1. 一種核酸分子，其包含第一反向末端重複序列(ITR)、第二ITR、及遺傳卡匣； 　　其中該第一ITR及/或該第二ITR為非腺相關病毒(非AAV)之ITR，其中該遺傳卡匣定位於該第一ITR與該第二ITR之間，且其中該遺傳卡匣編碼治療性蛋白、miRNA、或治療性蛋白及miRNA兩者。
2. 如申請專利範圍第1項之核酸分子，其中該治療性蛋白包含凝血因子。
3. 如申請專利範圍第1項或第2項之核酸分子，其中該非AAV係選自由微小病毒科病毒之成員組成之群。

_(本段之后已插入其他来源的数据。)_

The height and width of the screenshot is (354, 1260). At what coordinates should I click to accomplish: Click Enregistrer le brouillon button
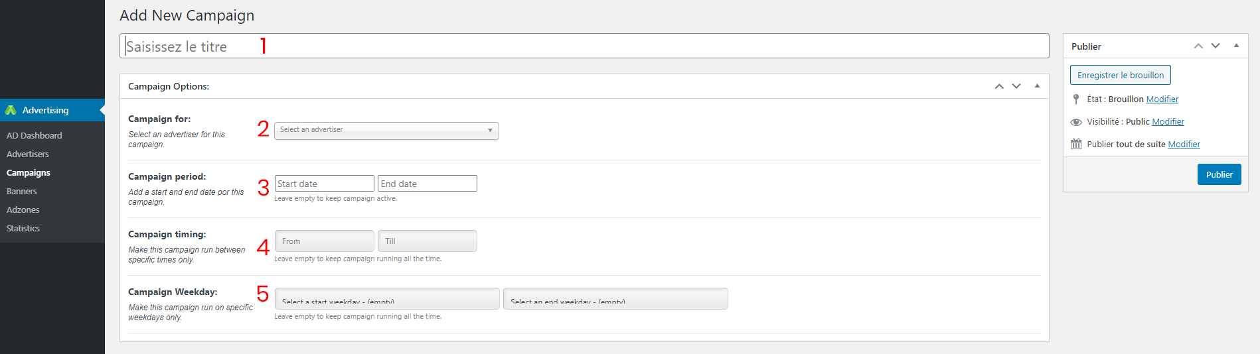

4. 如申請專利範圍第1項至第3項中任一項之核酸分子，其中該第一ITR及該第二ITR為非AAV之ITR。
5. 如申請專利範圍第3項或第4項之核酸分子，其中該微小病毒科病毒之該成員係選自由以下組成之群：博卡病毒、依賴病毒、紅血球病毒、阿留申病毒、小病毒、濃核病毒、艾特拉病毒、康特拉病毒、Aveparvovirus 、Copiparvovirus 、Protoparvovirus 、Tetraparvovirus 、Ambidensovirus 、短濃核病毒、肝胰濃核病毒、無脊椎對蝦濃核病毒、鴨源水禽小病毒(MDPV)株、豬小病毒(U44978)、小鼠小病毒(U34256)、犬小病毒(M19296)、及貂腸炎病毒(D00765)。
6. 如申請專利範圍第3項至第5項中任一項之核酸分子，其中該微小病毒科病毒之該成員為紅血球病毒小病毒B19 (人類病毒)。
7. 如申請專利範圍第3項至第5項中任一項之核酸分子，其中該微小病毒科病毒為依賴病毒鵝小病毒(GPV)株。
8. 如申請專利範圍第1項至第7項中任一項之核酸分子，其進一步包含組織特異性啟動子。
9. 如申請專利範圍第8項之核酸分子，其中該啟動子推動肝細胞、內皮細胞、肌細胞、竇狀細胞、或其任何組合中該治療性蛋白之表現。
10. 如申請專利範圍第8項或第9項之核酸分子，其中該啟動子係選自由以下所組成之群：小鼠thyretin啟動子(mTTR)、人類內源性因子VIII啟動子(F8)、人類α-1-抗胰蛋白酶啟動子(hAAT)、人類白蛋白最小啟動子、小鼠白蛋白啟動子、tristetraprolin (TTP)啟動子、CASI啟動子、CAG啟動子、巨細胞病毒(CMV)啟動子、α1-抗胰蛋白酶(AAT)、肌肉肌酸激酶(MCK)、肌凝蛋白重鏈α (αMHC)、肌紅蛋白(MB)、肌間線蛋白(DES)、SPc5-12、2R5Sc5-12、dMCK、tMCK、及磷酸甘油酸激酶(PGK)啟動子。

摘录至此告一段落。